Index of /macros/latex/contrib/cybercic
      Name                    Last modified       Size  Description

[DIR] Parent Directory 21-Oct-2019 23:46 - [   ] LICENSE 24-Jun-2015 06:52 1k [   ] cybercic.dtx 24-Jun-2015 06:52 18k [   ] cybercic.ins 24-Jun-2015 06:52 3k [   ] cybercic.pdf 24-Jun-2015 06:52 185k

This is cybercic, a horrible hack for LaTeX which is used in concert with the
cyber package to make documents with annotations of compliance with information
assurance (IA) requirements. "cic" stands for Controls in Contents, and when
you include this package, some notations of compliance are added to section
names as seen in the table of contents of the final document.

For example, United States Department of Defense Instruction 8500.2
<http://www.dtic.mil/whs/directives/corres/pdf/850002p.pdf> contains about 150
requirements ("IA controls") which apply to automated information systems like
servers and networks.
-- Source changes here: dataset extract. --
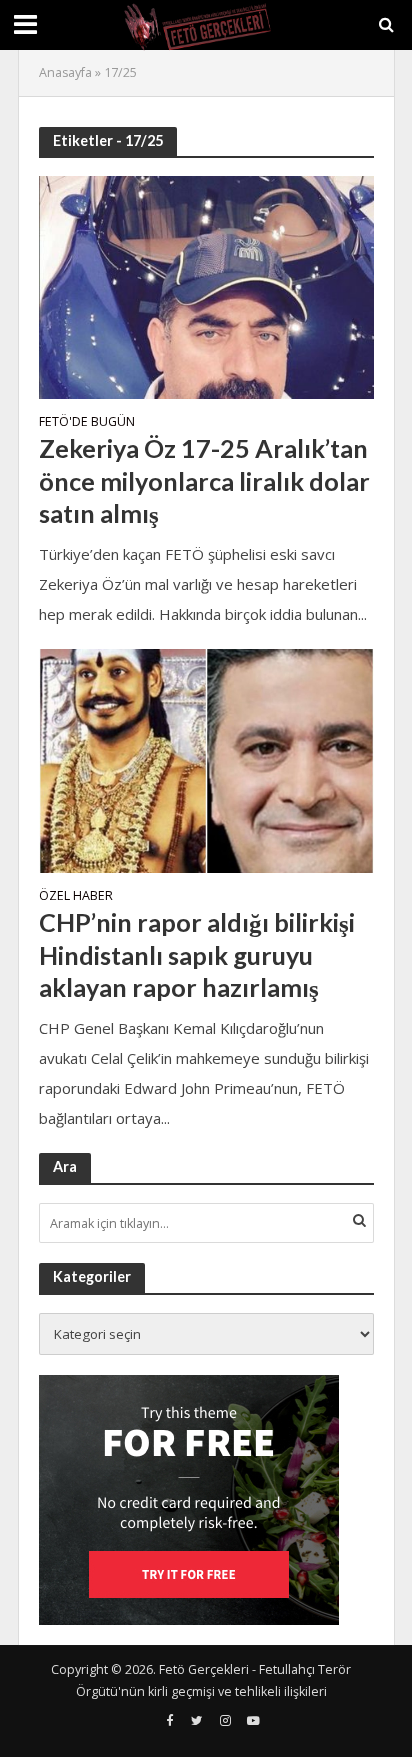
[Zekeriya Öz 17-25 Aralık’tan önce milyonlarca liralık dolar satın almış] (206, 285)
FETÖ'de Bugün (87, 423)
Those inside the Department who want to set up a new
system must write documents showing how the system complies with the
requirements, so that administrators will know how to configure it, and
auditors can satisfy themselves that it complies with the requirements.

One such requirement, DCSS-1, states that "system initialization, shutdown, and
aborts" must be "configured to ensure that the system remains in a secure
state." If you write a section \section{State Changes}, which is numbered 2.2
when the document is built, and you use iadoc to notate in your text that you
comply with DCSS-1, like \implements{iacontrol}{DCSS-1}, and you have a table
of contents, the entry for 2.2 will look like "2.2 State Changes---DCSS-1."

Because of the obscene macro hackery involved, it doesn't work if you have any
macros inside your section titles, like \texttt or \emph.

cybercic is released under the MIT license; see the file named LICENSE.